> _Assignment_
Give again, word for word, each line below starting at the one that contains "The width and height of the screenshot is (1316, 901)." and ending at the one that contains "The width and height of the screenshot is (1344, 896).".

** Opening Exercise data block **

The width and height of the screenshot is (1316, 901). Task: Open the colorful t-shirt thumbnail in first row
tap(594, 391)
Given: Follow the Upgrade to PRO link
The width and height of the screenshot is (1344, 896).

** Closing Exercise data block **
** Opening Exercise data block **

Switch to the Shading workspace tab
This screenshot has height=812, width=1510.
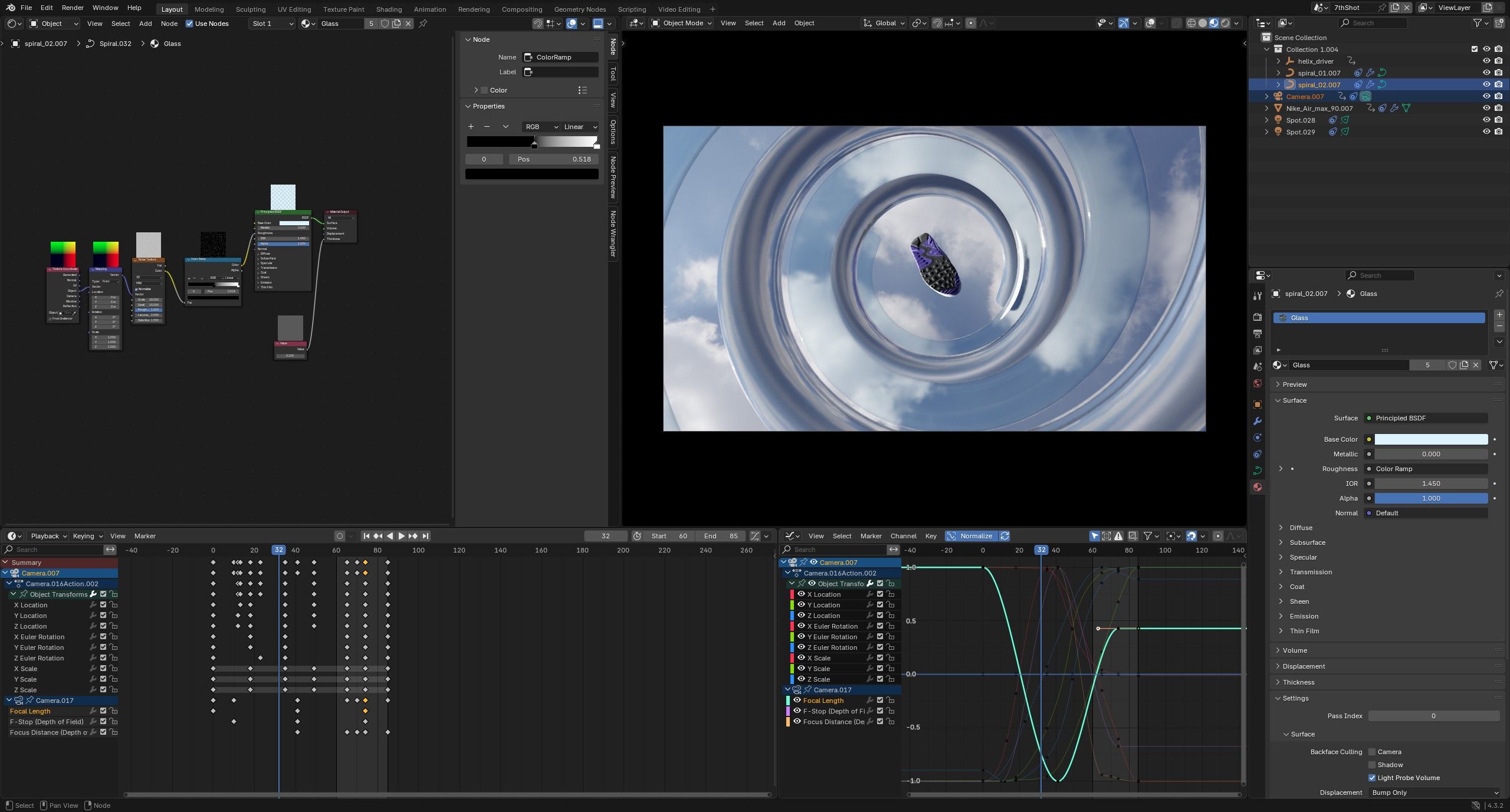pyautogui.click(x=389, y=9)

** Closing Exercise data block **
** Opening Exercise data block **

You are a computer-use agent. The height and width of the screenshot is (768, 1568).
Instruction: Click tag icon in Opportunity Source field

** Closing Exercise data block **

> _Finished task_
The width and height of the screenshot is (1316, 901). Task: Open the colorful t-shirt thumbnail in first row
tap(594, 391)
Given: Follow the Upgrade to PRO link
The width and height of the screenshot is (1344, 896).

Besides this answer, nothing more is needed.